Rep. Tulsi Gabbard, D-Hawaii, is threatening to boycott next week’s Democratic presidential debate amid accusations that the Democratic National Committee and the media are “rigging” the 2020 primary elections against dark horse candidates like herself.
Gabbard, who reached the qualification thresholds for next Tuesday’s debate in Ohio, called the qualifications “arbitrary” and said DNC leaders “are trying to hijack the entire election process.” She said she will decide in the next few days whether she will participate in the debate.
“The DNC and corporate media are trying to hijack the entire election process,” Gabbard said in a video posted on Twitter. “In order to bring attention to this serious threat to our democracy, and ensure your voice is heard, I am giving serious consideration to boycotting the next debate on October 15th.”
I am seriously considering boycotting October 15 debate to bring attention to DNC/corporate media’s effort to rig 2020 primary. Not against Bernie this time, but against voters in early states Iowa, New Hampshire, South… –> https://t.co/x5P3GFGbyn pic.twitter.com/UgKCj6DGI0
— Tulsi Gabbard (@TulsiGabbard) October 10, 2019
Gabbard’s complaint about the DNC “rigging” the primary election dredges up similar objections from 2016 when the DNC was accused of favoring former Secretary of State Hillary Clinton over Vermont Sen. Bernie Sanders.
“The 2016 Democratic Primary election was rigged by the DNC and their partners in the corporate media against Bernie Sanders,” Gabbard said. “In this 2020 election, the DNC and corporate media are rigging the election again, but this time against the American people in the early voting states of Iowa, New Hampshire, South Carolina, and Nevada.”
Gabbard’s move to possibly boycott the debate is a double-edged sword for the candidate, as she would miss the opportunity to reach millions of voters tuning into the debate, while the boycott would draw a great deal of attention to her campaign. The Hawaii Democrat did not qualify for September’s DNC debate in Houston, but has met the criteria of 130,000 unique donors and hitting at least 2 percent in four approval polls to qualify for Tuesday’s debate.

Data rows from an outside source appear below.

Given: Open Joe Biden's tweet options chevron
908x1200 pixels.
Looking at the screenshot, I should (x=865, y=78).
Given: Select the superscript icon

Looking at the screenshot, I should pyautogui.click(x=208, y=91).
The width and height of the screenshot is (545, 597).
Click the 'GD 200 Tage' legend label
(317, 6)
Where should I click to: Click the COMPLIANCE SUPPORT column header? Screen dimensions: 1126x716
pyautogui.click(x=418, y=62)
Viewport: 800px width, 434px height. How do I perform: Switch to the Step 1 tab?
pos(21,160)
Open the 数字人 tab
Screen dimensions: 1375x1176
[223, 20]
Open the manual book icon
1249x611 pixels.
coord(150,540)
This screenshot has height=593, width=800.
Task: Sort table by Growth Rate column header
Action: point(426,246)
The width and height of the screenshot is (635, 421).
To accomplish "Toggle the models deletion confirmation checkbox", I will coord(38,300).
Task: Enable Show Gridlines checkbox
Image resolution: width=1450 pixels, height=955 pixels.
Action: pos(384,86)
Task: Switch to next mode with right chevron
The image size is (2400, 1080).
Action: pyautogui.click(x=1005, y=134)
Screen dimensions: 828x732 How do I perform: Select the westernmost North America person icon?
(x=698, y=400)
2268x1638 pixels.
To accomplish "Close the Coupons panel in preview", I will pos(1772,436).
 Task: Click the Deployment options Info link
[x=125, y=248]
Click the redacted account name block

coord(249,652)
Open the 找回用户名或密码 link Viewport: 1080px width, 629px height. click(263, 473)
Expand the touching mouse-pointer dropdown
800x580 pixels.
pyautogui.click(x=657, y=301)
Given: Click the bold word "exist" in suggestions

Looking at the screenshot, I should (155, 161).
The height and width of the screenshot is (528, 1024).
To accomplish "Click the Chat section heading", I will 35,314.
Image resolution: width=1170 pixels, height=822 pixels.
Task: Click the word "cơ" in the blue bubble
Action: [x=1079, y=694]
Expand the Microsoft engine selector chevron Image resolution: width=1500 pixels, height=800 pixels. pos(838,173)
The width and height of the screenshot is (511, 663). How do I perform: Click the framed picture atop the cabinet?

Twelve candidates have qualified for Tuesday’s debate – leaving four who are still in the race on the sidelines.
“They are attempting to replace the roles of voters in the early states, using polling and other arbitrary methods which are not transparent or democratic, and holding so-called debates which are not debates at all but rather commercialized reality television meant to entertain, not inform or enlighten,” Gabbard said. “In short, the DNC and corporate media are trying to hijack the entire election process.”
To qualify for November’s debate, a candidate must reach 165,000 unique donors and reach 3 percent in four approved polls. So far only eight candidates have hit that mark, with Gabbard not being among them.